* **WHAT TO PRODUCE**: Render the rows from the line containing "Close the provider selection dialog" through the line containing "[1634, 602]" as a numbered list, skipping any blank lines. Leave the pictures out of your answer.

* **DATA FOR THIS TASK**:
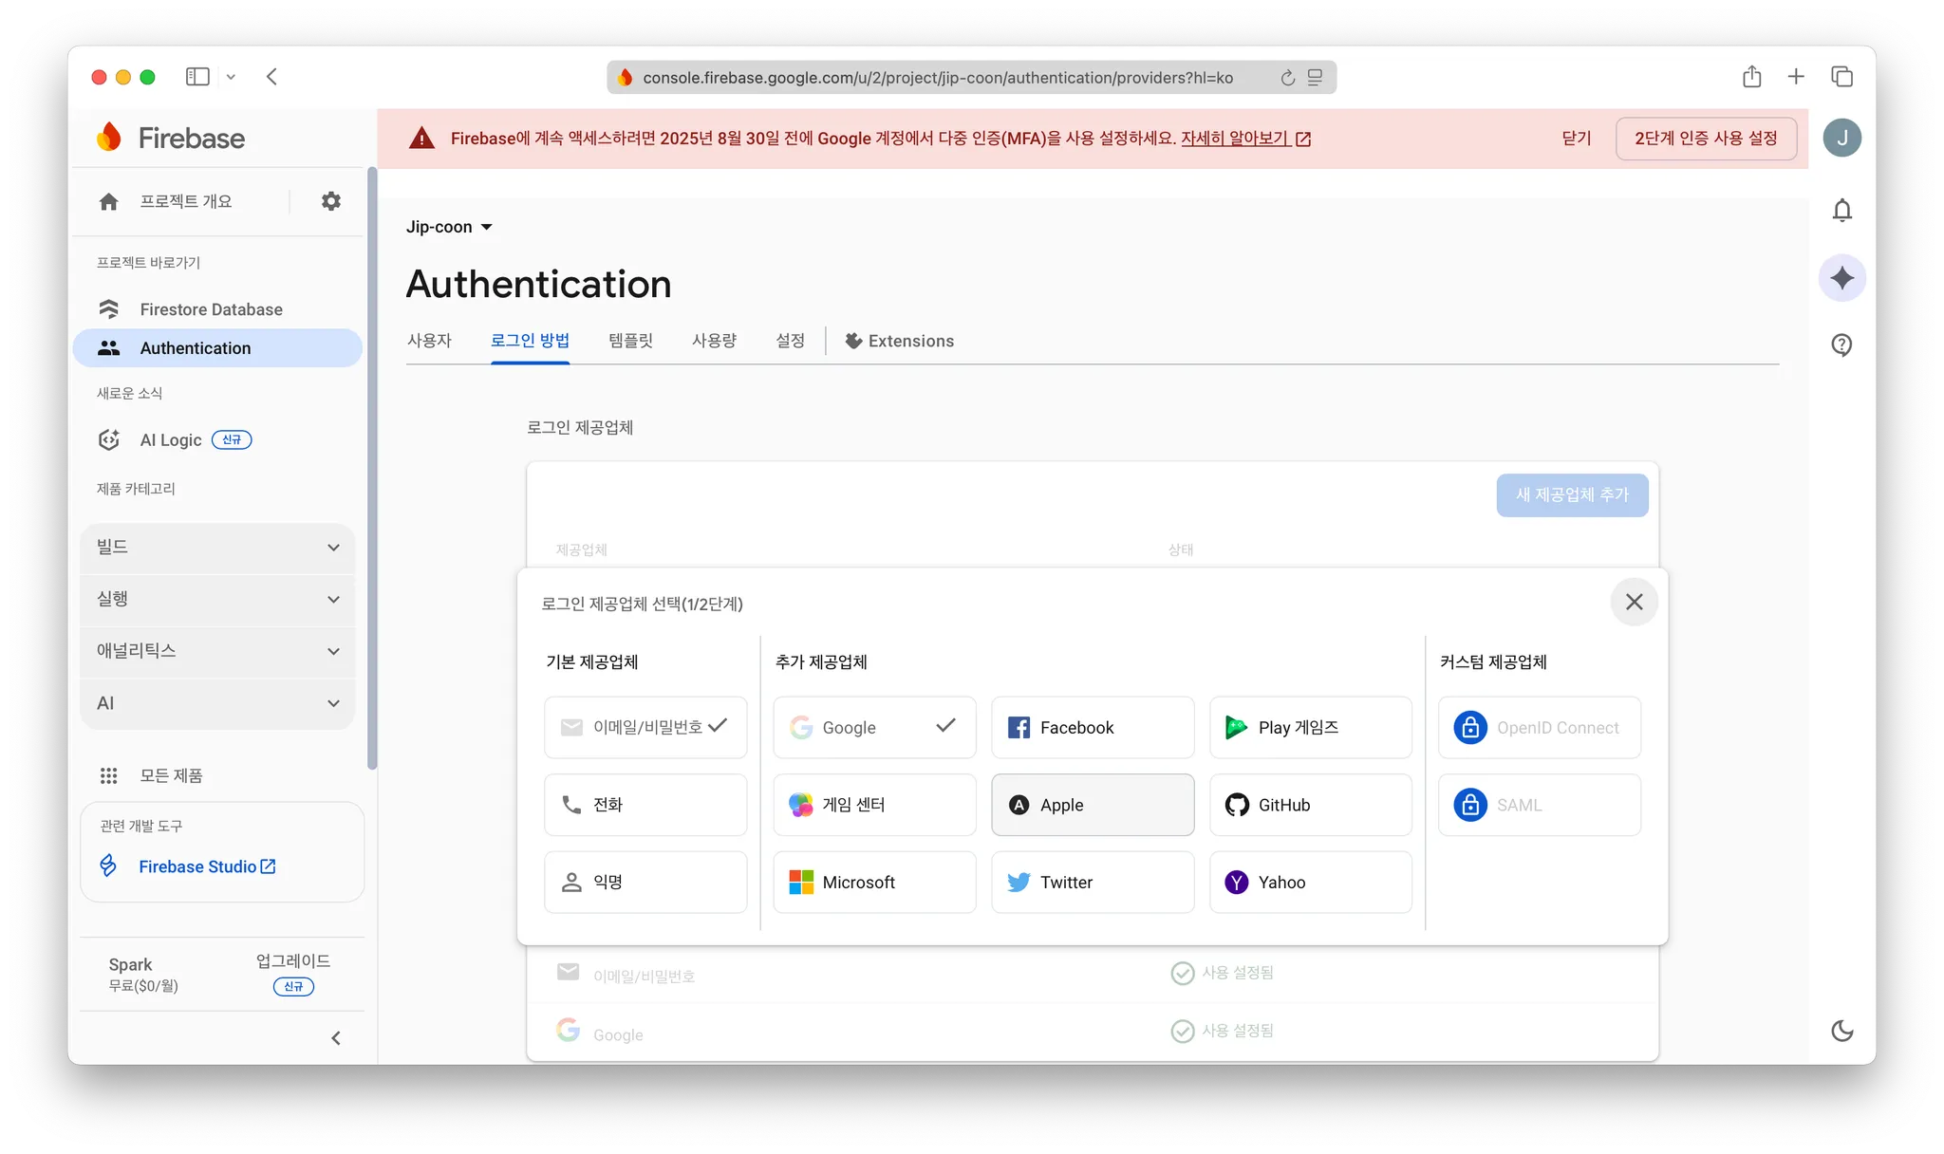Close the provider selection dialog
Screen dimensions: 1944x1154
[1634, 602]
--
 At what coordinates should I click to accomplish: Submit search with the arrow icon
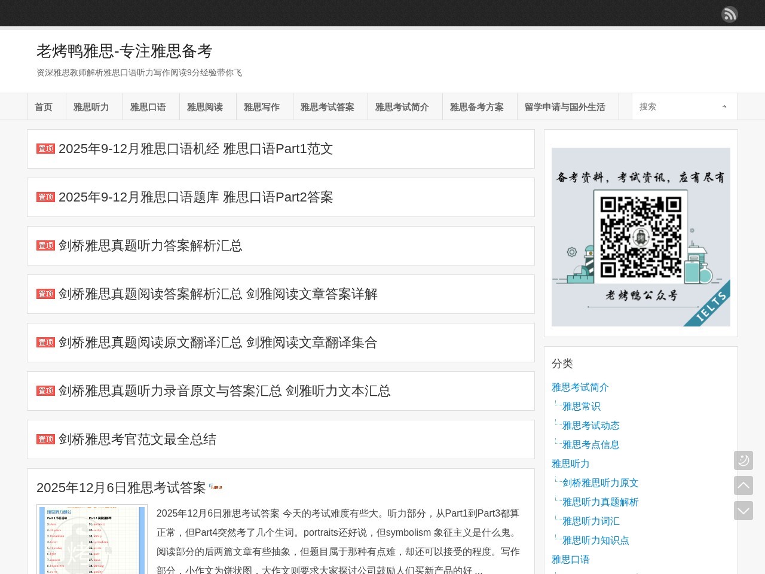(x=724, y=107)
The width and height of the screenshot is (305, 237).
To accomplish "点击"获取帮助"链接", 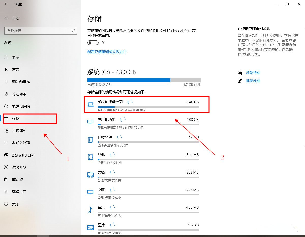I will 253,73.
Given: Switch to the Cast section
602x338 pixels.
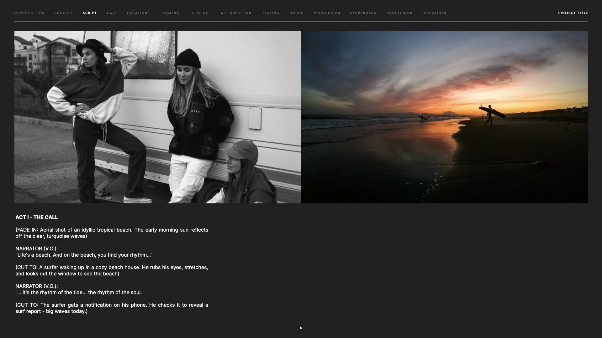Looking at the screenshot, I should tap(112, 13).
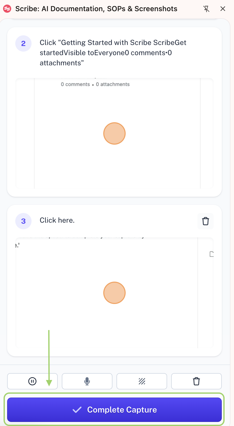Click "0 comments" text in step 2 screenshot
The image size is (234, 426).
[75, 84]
==
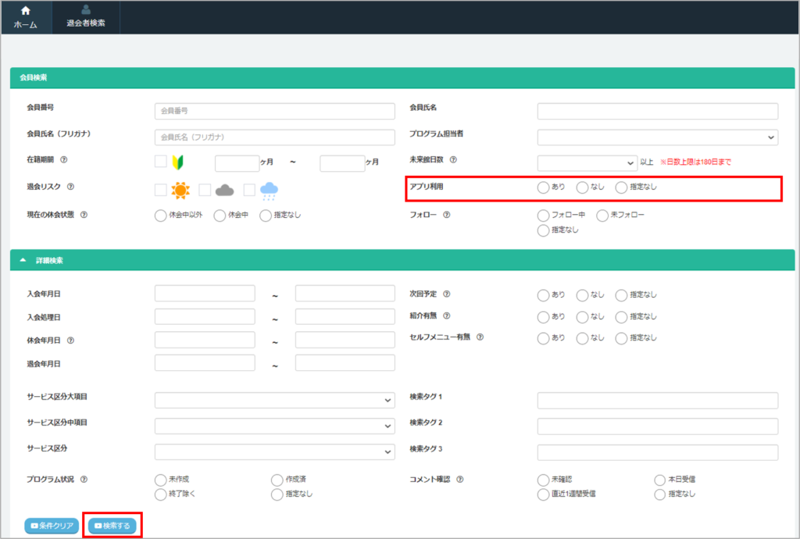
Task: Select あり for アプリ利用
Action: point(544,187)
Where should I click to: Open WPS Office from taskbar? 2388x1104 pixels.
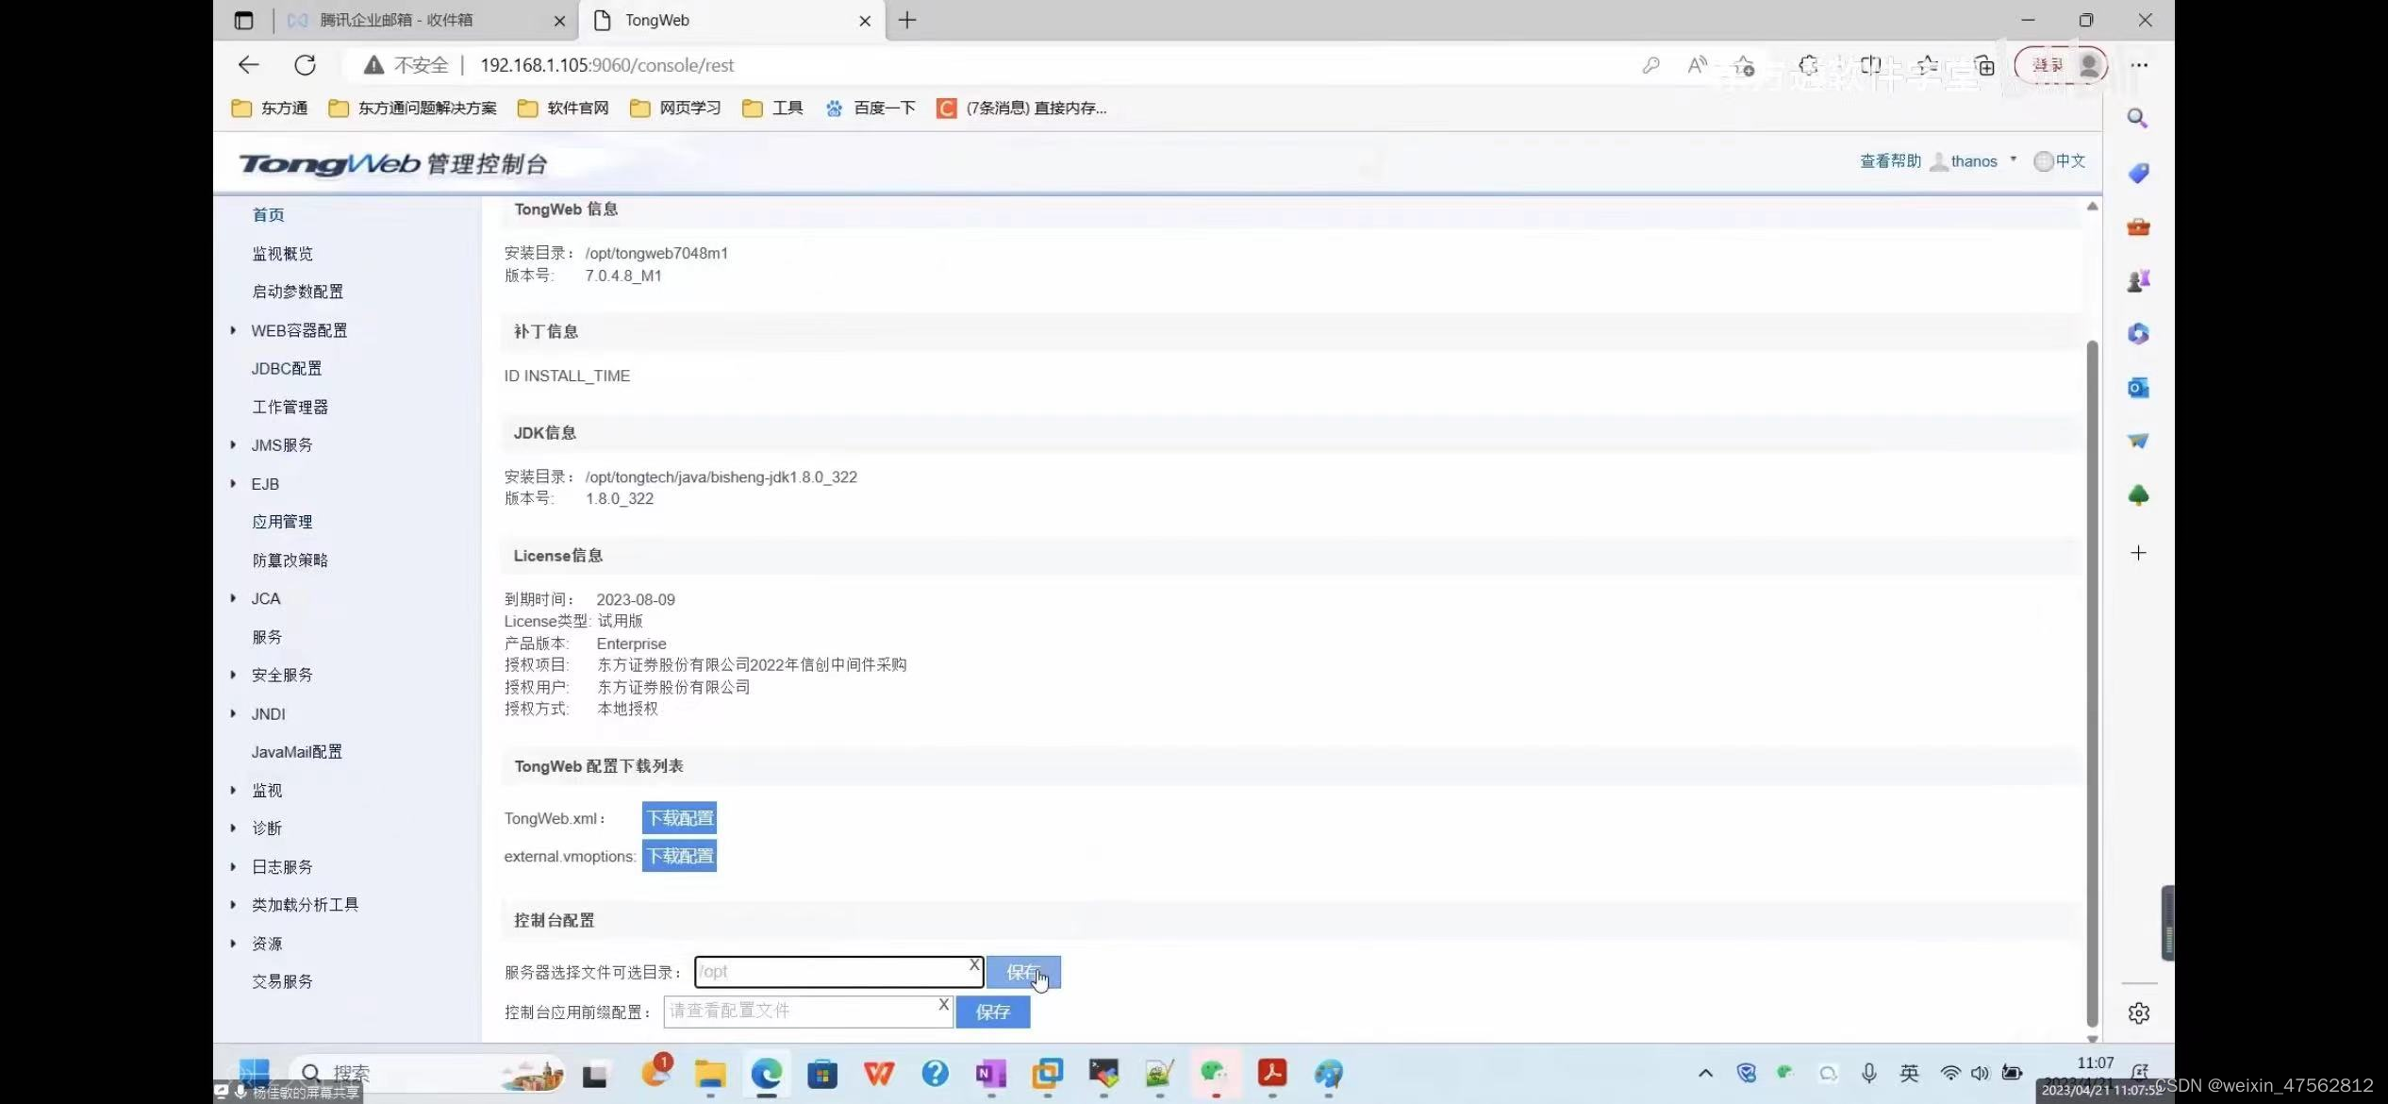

* **ANSWER TO THE TASK**:
1. Close the provider selection dialog
2. Screen dimensions: 1944x1154
3. [1634, 602]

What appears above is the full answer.